Les mesures que la Commune parisienne décrète en 72 jours font de cette insurrection la première des révolutions socialistes de l’époque industrielle et un étonnant modèle d’anticipations sociales qui inspirera par la suite le mouvement ouvrier international de Lénine à Mao.

A l’actif de ses réalisations on peut, entre beaucoup d’autres, épingler :

- l’instauration de la démocratie directe,

- la séparation de l’église et de l’état,

- l’enseignement laïc, gratuit et obligatoire,

- l’éligibilité des juges et des hauts fonctionnaires,

- la suppression des armées permanentes,

- l’abolition de la peine de mort,

- etc. etc.

Et au sein de cet extraordinaire foisonnement social, se produit pour la première fois dans l’histoire des sociétés modernes, l’arrivée massive des femmes sur la scène politique, leur active participation à la vie économique et leur engagement dans la lutte révolutionnaire.
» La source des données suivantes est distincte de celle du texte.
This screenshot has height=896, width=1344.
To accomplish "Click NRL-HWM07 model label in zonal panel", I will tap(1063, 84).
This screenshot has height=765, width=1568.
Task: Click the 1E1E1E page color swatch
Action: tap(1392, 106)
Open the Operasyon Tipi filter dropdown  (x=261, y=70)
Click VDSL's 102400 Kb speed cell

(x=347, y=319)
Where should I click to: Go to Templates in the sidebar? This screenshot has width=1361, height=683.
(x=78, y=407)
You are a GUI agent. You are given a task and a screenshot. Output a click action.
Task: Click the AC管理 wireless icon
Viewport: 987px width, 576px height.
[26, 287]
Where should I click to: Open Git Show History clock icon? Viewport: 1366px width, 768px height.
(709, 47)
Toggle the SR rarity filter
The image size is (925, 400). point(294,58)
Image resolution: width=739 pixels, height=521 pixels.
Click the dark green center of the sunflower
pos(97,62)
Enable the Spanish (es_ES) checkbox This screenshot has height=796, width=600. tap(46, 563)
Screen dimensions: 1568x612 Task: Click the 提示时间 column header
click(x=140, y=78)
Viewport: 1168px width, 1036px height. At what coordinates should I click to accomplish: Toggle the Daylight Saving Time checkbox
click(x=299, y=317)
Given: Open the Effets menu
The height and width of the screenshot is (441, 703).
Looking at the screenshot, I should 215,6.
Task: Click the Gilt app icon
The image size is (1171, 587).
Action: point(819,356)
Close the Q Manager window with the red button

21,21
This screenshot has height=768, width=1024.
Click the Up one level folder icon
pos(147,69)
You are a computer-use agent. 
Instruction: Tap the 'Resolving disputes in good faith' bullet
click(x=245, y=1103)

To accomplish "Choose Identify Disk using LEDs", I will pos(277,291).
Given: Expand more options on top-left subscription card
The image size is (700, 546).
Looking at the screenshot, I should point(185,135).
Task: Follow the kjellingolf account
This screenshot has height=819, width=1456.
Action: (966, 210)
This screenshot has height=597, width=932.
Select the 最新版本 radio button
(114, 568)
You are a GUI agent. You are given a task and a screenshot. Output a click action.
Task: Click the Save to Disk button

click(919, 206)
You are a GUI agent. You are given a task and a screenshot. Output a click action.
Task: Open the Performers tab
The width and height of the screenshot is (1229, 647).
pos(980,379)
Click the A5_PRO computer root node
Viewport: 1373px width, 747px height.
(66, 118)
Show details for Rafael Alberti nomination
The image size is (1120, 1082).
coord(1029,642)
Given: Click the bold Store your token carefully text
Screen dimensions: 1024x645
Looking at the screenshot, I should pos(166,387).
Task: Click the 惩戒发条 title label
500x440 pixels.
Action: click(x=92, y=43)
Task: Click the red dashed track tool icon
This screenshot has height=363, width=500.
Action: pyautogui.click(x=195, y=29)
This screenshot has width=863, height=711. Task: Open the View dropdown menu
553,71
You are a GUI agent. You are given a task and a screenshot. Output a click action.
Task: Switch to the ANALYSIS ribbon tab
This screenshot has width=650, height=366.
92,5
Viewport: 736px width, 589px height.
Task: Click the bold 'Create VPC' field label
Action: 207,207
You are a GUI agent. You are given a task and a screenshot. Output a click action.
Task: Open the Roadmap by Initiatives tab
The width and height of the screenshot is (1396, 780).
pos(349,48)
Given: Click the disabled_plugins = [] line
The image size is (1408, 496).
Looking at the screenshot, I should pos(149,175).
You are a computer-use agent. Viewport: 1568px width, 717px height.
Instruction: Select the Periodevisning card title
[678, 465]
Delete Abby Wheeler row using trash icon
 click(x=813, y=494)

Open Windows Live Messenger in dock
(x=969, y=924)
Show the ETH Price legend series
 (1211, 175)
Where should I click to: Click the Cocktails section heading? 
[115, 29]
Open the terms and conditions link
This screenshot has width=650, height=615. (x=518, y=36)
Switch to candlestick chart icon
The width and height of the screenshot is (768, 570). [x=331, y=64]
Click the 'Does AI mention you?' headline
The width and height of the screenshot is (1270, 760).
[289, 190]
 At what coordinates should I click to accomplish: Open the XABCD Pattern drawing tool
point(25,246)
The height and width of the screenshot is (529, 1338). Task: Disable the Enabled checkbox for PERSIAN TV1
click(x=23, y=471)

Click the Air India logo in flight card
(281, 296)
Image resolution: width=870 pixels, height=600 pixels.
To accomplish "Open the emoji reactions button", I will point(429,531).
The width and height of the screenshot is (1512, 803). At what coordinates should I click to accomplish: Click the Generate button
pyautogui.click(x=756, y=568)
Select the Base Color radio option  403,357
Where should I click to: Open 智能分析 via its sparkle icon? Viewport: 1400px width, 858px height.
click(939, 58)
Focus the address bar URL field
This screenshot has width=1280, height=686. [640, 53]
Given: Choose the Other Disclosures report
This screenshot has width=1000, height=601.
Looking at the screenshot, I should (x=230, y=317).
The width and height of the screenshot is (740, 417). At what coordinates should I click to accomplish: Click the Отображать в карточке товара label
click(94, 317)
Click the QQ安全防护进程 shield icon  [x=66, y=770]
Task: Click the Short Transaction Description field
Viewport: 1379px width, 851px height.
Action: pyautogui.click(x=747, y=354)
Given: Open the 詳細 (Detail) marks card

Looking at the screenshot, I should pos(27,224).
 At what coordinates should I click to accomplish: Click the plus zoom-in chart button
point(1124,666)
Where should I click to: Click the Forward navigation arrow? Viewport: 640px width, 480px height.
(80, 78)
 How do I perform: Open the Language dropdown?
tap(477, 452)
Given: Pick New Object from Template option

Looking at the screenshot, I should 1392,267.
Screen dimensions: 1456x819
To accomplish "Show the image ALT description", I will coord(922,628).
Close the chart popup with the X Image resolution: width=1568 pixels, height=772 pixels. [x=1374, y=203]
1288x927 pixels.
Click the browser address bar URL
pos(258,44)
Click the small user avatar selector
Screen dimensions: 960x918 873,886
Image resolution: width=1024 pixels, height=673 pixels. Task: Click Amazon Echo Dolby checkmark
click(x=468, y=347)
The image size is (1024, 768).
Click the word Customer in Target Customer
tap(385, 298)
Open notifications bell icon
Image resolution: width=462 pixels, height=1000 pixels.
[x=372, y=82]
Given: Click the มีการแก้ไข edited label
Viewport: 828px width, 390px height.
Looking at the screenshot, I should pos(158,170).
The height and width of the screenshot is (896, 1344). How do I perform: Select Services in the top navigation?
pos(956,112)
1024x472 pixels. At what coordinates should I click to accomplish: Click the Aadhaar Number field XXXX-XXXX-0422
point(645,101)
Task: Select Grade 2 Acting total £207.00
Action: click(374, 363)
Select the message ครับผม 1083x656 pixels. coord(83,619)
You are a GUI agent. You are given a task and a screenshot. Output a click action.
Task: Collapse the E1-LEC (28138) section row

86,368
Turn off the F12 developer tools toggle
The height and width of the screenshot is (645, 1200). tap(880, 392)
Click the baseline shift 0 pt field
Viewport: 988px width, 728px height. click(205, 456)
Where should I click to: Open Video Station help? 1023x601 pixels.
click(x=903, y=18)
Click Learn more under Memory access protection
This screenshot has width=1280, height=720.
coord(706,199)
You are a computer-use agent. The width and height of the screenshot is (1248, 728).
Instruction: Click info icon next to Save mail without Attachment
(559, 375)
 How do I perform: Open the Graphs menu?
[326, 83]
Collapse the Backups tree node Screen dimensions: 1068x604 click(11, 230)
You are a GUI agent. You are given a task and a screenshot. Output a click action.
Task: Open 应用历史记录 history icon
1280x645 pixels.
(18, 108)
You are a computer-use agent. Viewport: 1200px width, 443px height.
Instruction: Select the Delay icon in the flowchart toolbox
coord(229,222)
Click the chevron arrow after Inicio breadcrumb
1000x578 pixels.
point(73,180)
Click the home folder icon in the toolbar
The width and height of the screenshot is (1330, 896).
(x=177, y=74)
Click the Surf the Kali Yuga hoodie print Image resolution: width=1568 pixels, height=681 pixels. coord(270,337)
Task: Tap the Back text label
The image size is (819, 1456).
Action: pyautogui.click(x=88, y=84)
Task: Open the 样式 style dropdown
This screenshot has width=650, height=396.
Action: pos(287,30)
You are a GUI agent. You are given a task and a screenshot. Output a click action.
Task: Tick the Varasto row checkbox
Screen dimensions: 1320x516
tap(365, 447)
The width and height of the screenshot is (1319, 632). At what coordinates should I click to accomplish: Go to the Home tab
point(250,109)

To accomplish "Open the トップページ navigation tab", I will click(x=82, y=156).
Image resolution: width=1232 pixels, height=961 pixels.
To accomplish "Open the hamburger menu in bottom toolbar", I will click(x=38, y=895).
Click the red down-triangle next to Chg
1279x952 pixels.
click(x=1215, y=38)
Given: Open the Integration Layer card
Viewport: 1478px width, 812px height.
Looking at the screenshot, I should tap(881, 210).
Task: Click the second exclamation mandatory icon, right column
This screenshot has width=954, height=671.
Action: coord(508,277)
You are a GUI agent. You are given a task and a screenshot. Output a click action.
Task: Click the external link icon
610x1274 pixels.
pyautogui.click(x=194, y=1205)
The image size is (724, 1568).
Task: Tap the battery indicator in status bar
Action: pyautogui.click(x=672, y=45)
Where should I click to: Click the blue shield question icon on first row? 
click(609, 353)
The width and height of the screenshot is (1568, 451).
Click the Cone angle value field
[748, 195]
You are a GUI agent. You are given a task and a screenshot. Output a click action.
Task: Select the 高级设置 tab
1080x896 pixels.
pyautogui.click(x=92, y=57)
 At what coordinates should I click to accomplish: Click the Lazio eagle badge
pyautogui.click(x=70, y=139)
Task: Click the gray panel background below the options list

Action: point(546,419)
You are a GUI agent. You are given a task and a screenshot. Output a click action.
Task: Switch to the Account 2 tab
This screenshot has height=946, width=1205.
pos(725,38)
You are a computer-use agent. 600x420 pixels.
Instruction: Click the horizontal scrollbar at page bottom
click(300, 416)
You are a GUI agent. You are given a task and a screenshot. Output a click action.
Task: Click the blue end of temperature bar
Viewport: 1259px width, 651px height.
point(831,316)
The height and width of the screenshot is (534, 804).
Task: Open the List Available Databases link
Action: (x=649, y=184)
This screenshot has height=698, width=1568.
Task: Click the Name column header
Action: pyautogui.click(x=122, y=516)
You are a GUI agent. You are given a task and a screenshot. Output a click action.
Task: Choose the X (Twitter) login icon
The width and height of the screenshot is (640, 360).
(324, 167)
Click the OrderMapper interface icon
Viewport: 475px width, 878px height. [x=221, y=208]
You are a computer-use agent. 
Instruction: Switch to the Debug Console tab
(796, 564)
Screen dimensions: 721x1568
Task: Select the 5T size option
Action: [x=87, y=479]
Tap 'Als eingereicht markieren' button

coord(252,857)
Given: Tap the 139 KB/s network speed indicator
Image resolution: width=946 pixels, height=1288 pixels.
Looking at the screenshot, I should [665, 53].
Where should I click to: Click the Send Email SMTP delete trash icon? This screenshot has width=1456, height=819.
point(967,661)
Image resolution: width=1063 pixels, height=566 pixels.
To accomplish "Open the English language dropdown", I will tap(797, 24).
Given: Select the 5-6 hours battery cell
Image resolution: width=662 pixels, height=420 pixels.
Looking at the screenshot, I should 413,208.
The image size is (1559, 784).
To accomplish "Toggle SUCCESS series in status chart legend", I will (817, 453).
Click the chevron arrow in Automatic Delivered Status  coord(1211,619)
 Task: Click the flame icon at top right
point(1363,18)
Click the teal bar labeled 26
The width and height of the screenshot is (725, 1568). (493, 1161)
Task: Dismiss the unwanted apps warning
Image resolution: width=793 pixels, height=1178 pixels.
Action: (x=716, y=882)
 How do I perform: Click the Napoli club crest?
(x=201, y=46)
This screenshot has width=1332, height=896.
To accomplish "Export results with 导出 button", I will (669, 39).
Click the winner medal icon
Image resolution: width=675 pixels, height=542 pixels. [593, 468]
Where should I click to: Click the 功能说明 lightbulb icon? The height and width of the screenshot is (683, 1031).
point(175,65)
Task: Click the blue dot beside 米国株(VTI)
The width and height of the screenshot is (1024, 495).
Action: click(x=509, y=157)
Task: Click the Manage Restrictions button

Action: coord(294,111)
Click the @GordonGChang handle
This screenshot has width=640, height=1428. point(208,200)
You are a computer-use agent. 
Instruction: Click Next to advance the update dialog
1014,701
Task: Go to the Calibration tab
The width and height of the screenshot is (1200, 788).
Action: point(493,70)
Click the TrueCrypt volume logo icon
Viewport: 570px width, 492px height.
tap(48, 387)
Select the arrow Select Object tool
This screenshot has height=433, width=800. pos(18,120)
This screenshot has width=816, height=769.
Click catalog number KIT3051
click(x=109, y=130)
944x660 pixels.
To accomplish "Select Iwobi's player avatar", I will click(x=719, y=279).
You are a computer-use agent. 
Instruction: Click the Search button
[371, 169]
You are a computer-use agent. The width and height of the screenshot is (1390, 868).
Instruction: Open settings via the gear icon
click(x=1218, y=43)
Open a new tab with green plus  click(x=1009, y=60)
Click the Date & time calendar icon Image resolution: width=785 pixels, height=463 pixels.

Car, pendant la Commune, des milliers de femmes de la classe ouvrière et quelques intellectuelles acquises aux idées féministes et socialistes, furent admirables de courage et de dévouement. Fécondes en idées novatrices aussi.

Elles ont inconditionnellement et avec véhémence parfois, soutenu la Commune et se sont héroïquement comportées sur les barricades de la « semaine sanglante ».

C’est sans doute la raison pour laquelle, beaucoup plus que les hommes, elles furent salies et flétries par les Versaillais, victimes de calomnies infâmes. On les traitait de femelles assoiffées de sang, de saoulardes, de pillardes, de pétroleuses incendiaires. On les fusilla férocement lors des combats de rue.

Cette révolte féminine fut exceptionnelle.

Certes depuis 1860, date de la publication de La Femme affranchie de Jenny d’Héricourt, le mouvement féministe avait pris de l’ampleur. Ce mouvement fut initié notamment par les conférences de Maria Deraismes où elle réfutait systématiquement les multiples objections présentées contre l’affranchissement des femmes.

La même époque voit la création de l’Association pour le droit des femmes qui se propose de :

former une association dont le but sera d’organiser l’agitation légale et de faire une propagande active pour préparer les esprits, tant masculins que féminins, à comprendre la légitimité d’une revendication progressive des droits inhérents à toute personne humaine, dont nos lois et nos moeurs ont déshérité les femmes .”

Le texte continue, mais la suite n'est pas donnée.